## PROBLEM REQUIREMENTS
Return the records below exactly as they appear, from the line with "1024x576 pixels." to the line with "click(683, 329)", including both of those lines.

(begin)

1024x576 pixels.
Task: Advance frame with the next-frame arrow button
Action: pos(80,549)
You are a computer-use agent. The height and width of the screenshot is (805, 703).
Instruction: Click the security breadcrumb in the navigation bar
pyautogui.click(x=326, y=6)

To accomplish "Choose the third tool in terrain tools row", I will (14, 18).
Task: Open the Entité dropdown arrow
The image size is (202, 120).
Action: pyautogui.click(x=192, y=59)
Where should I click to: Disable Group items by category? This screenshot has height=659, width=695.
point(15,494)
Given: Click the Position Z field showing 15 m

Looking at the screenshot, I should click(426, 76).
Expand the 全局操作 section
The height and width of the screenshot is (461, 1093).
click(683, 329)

(end)
(begin)

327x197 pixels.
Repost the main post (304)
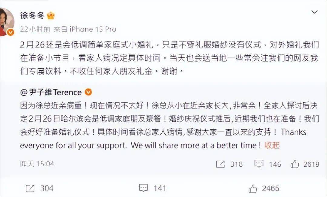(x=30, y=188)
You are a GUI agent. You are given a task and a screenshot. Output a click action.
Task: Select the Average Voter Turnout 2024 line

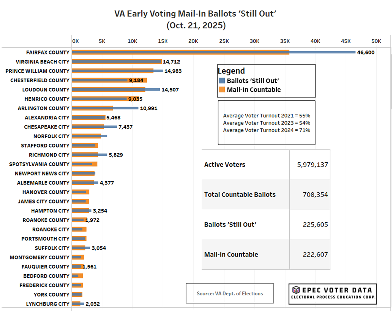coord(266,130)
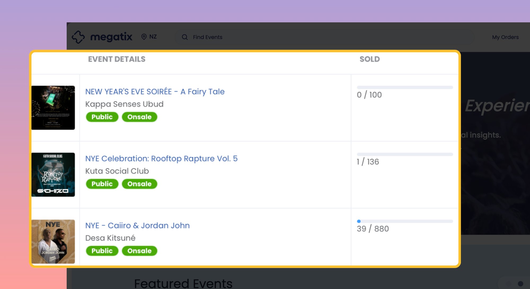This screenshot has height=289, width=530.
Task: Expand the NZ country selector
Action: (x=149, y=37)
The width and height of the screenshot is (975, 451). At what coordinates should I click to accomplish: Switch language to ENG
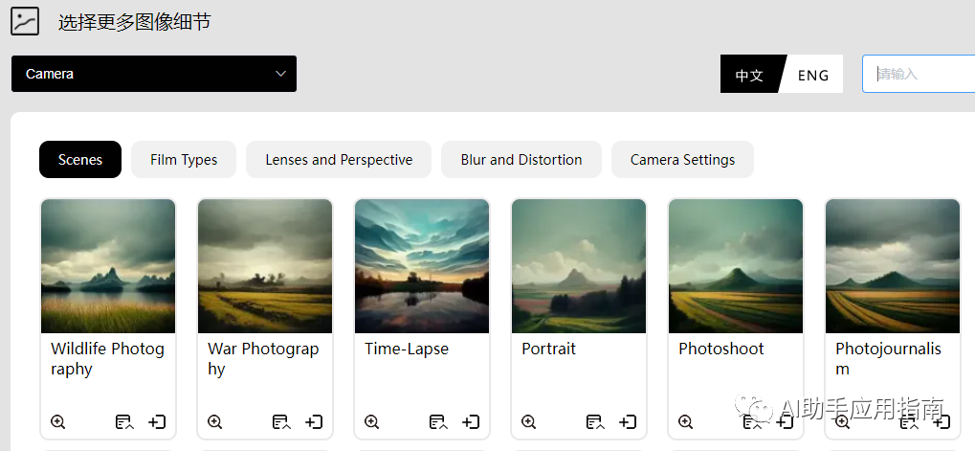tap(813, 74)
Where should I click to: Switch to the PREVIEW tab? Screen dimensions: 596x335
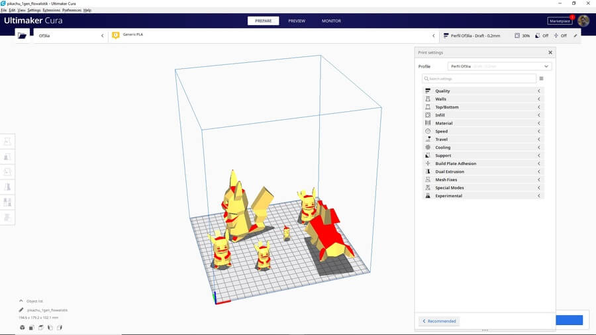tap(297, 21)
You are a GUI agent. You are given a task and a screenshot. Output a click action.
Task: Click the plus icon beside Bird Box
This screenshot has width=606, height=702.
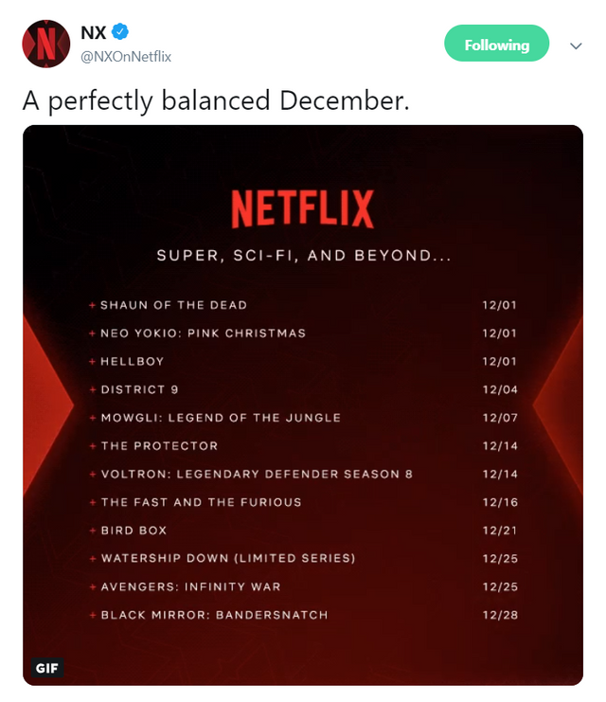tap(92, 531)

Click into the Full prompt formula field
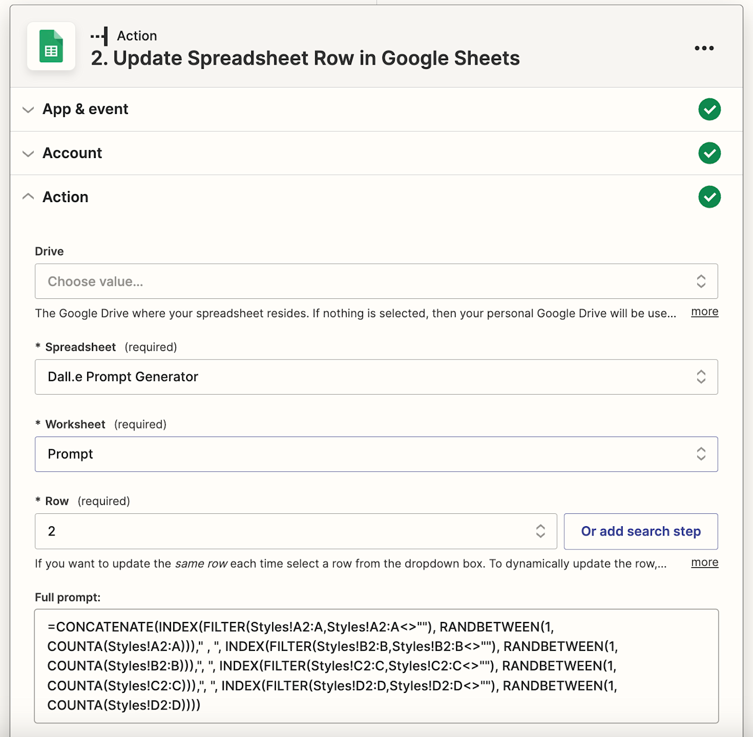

(end)

## RESULT BELOW
1024x576 pixels.
Task: Advance frame with the next-frame arrow button
Action: pos(80,549)
You are a computer-use agent. The height and width of the screenshot is (805, 703).
Instruction: Click the security breadcrumb in the navigation bar
pyautogui.click(x=326, y=6)

To accomplish "Choose the third tool in terrain tools row", I will (14, 18).
Task: Open the Entité dropdown arrow
The image size is (202, 120).
Action: pyautogui.click(x=192, y=59)
Where should I click to: Disable Group items by category? This screenshot has height=659, width=695.
point(15,494)
Given: Click the Position Z field showing 15 m

Looking at the screenshot, I should click(426, 76).
Expand the 全局操作 section
The height and width of the screenshot is (461, 1093).
click(683, 329)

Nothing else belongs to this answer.